◆ **What is needed**
Copy out the data below word for word, every line, with nothing changed.

◆ **Source data**
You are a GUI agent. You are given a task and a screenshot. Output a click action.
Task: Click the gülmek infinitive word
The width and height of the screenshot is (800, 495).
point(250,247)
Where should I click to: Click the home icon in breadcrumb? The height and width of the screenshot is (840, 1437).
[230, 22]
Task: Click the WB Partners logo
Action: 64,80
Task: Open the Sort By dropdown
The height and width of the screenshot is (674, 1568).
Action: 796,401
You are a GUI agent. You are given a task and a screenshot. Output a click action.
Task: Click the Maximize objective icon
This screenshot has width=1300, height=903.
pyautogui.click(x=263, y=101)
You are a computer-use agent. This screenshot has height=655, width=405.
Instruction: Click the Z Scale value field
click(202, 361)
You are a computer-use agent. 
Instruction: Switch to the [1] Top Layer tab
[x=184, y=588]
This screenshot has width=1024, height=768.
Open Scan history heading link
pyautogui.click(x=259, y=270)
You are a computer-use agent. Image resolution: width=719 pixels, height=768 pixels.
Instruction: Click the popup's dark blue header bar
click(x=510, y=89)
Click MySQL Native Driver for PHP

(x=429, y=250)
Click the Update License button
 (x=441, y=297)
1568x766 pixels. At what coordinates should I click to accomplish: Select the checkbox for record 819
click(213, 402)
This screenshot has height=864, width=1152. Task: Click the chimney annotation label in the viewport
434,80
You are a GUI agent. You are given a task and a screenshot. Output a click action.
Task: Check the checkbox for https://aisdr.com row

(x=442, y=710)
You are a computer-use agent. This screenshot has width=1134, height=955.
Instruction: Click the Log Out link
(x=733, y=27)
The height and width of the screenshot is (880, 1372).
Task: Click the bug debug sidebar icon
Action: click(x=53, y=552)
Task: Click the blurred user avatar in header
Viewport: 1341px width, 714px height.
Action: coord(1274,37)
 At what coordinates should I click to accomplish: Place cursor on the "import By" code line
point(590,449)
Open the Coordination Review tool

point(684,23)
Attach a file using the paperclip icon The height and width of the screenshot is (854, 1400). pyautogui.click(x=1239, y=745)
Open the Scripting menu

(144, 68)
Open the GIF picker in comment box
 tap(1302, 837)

◆ **Written answer**
You are a GUI agent. You are given a task and a screenshot. Output a click action.
Task: Click the gülmek infinitive word
The width and height of the screenshot is (800, 495).
point(250,247)
Where should I click to: Click the home icon in breadcrumb? The height and width of the screenshot is (840, 1437).
[230, 22]
Task: Click the WB Partners logo
Action: 64,80
Task: Open the Sort By dropdown
The height and width of the screenshot is (674, 1568).
Action: 796,401
You are a GUI agent. You are given a task and a screenshot. Output a click action.
Task: Click the Maximize objective icon
This screenshot has width=1300, height=903.
pyautogui.click(x=263, y=101)
You are a computer-use agent. This screenshot has height=655, width=405.
Instruction: Click the Z Scale value field
click(202, 361)
You are a computer-use agent. 
Instruction: Switch to the [1] Top Layer tab
[x=184, y=588]
This screenshot has width=1024, height=768.
Open Scan history heading link
pyautogui.click(x=259, y=270)
You are a computer-use agent. Image resolution: width=719 pixels, height=768 pixels.
Instruction: Click the popup's dark blue header bar
click(x=510, y=89)
Click MySQL Native Driver for PHP

(x=429, y=250)
Click the Update License button
 (x=441, y=297)
1568x766 pixels. At what coordinates should I click to accomplish: Select the checkbox for record 819
click(213, 402)
This screenshot has height=864, width=1152. Task: Click the chimney annotation label in the viewport
434,80
You are a GUI agent. You are given a task and a screenshot. Output a click action.
Task: Check the checkbox for https://aisdr.com row

(x=442, y=710)
You are a computer-use agent. This screenshot has width=1134, height=955.
Instruction: Click the Log Out link
(x=733, y=27)
The height and width of the screenshot is (880, 1372).
Task: Click the bug debug sidebar icon
Action: click(x=53, y=552)
Task: Click the blurred user avatar in header
Viewport: 1341px width, 714px height.
Action: coord(1274,37)
 At what coordinates should I click to accomplish: Place cursor on the "import By" code line
point(590,449)
Open the Coordination Review tool

point(684,23)
Attach a file using the paperclip icon The height and width of the screenshot is (854, 1400). pyautogui.click(x=1239, y=745)
Open the Scripting menu

(144, 68)
Open the GIF picker in comment box
 tap(1302, 837)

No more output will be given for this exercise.